We examined EPIC methylation arrays of 76 discordant autistic sibling pairs to understand the role of epigenetics in ASD. We identified two outlier families using a multidimensional scaling plot based on DNAm Beta-values (Supplementary Fig. 2), but we discarded only one outlier family in which the sampling was not performed on the same date for both siblings; in all the other families, each pair was sampled on the same date. After removing this outlier, the methylation profile of the 75 families was overall homogeneous, and largely shared between discordant siblings of the same family (Supplementary Fig. 3). Notably, one subject is carrier of a 15q11.2-13.1 duplication and three ASD subjects carry a de novo protein truncating mutation in one of the 72 associated genes identified by Fu et al. [57]. However, since all of them clustered with the corresponding control sibling in the multivariate analysis (Supplementary Figs. 2, 3), we retained them in the analysis. Family was, in fact, one of the factors that resulted to be significantly associated with the first 20 principal components of the SVD analysis. The other factors that explained a significant variation in Beta-values were either involved with the array processing (e.g., slide and control probes intensities) or with the heterogeneity of cell types (e.g., granulocytes and B cells), and no significant variation was explained by the diagnosis (Supplementary Fig. 4). However, after fitting a linear model to each probe’s Beta-values to correct for family, age, sex, batch effects, control probes intensities, and cell-type composition, we were able to capture the portion of DNAm variation that was significantly associated with the diagnosis (Supplementary Fig. 4).

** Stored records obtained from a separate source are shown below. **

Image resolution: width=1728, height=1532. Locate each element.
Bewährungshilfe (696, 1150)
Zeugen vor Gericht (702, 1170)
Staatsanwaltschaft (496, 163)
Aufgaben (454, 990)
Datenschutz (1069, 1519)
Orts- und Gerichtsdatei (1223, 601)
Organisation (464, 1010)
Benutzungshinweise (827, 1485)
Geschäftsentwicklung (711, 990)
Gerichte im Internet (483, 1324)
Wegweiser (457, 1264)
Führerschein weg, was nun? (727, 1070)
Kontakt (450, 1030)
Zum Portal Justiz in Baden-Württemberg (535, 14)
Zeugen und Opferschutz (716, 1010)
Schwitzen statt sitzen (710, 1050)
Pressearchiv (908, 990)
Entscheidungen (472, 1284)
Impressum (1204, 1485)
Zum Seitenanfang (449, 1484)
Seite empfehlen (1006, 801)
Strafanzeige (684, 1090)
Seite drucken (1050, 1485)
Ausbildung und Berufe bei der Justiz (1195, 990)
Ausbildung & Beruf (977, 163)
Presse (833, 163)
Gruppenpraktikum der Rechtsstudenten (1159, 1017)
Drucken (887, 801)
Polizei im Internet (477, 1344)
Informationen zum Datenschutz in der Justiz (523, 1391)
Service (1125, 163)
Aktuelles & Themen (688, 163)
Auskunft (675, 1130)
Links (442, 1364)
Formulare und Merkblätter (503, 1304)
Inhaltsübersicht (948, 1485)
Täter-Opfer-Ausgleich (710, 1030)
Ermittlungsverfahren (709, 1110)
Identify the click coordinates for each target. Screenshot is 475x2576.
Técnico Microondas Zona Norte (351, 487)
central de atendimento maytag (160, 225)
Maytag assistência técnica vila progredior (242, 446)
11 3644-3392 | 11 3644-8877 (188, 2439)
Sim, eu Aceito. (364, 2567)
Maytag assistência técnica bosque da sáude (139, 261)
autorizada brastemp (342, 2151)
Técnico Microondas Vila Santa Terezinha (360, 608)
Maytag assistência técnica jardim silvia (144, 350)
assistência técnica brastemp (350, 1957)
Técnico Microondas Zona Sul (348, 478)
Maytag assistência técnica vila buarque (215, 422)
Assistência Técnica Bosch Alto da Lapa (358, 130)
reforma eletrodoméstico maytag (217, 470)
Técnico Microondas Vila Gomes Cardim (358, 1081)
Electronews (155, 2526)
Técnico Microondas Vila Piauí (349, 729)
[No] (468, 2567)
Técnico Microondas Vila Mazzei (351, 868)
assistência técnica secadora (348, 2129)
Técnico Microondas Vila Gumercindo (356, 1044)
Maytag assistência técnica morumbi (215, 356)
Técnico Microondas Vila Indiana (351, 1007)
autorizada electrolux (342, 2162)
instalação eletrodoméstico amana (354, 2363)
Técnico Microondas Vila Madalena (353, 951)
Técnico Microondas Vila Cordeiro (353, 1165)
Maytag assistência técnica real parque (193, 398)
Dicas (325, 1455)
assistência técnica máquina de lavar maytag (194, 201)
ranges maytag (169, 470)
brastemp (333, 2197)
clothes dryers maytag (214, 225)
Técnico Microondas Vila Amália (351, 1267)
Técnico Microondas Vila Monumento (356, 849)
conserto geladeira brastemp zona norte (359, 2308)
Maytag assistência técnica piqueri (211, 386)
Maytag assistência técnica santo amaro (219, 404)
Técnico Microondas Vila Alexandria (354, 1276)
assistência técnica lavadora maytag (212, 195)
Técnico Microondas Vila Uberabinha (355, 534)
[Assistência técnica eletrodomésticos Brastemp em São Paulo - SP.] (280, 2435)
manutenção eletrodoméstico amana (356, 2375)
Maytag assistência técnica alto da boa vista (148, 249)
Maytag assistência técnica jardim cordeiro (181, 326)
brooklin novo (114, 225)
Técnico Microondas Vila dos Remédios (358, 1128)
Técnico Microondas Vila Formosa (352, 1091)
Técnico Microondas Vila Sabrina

For the differential methylation analysis between ASD and non-ASD siblings, we used the adjusted Beta-values and we identified 37,643 DMPs across the genome with a BH corrected P-value < 0.05 and a range of Beta-values difference between −0.05 and 0.05 (Supplementary File 1; for the Q–Q plot, see Supplementary Fig. 5). The data on single DMPs may not accurately reflect the interactions between neighboring CpG sites and the net effect that these sites have on associated gene(s). To overcome these limitations, we ran the DMRcate algorithm [75] and identified 418 DMRs with Stouffer’s P-value < 0.05 that were located genome-wide, as expected from the distribution of DMPs (Supplementary File 2). Of these DMPs and DMRs, the top-ranked sites were determined to potentially affect genes that have been reported to be involved in neurodevelopmental diseases such as TBX1 [92], SHANK2 [93], and TTC23 [94] (see Fig. 2 and Supplementary Fig 6 which reports the location of the DMRs relative to the genes discussed here). Notably, out of the 418 significant DMRs, only 26 has a statistically significant difference when comparing males vs males (Stouffer’s P-value < 0.05, see Supplementary File 2), and none of the neurodevelopmental related genes here discussed displays a significantly different methylation in males vs females. To further address the potential confounding effect of sex on diagnosis-related findings, we additionally conducted an analysis stratified by sex (i.e. a separate analysis for males and females), see Supplementary File 3. Consistently with the smaller sample size of females compared to males, we detected fewer DMRs reaching statistical significance and larger p-values in females (641 DMRs in females and 7570 DMRs in males; 170 DMRs were shared between females and males). However, we found a strong correlation (Pearson’s correlation 0.96, P-value < 0.001) between male and female coefficients estimated by sex-stratified DMP analysis, see Supplementary Fig 7.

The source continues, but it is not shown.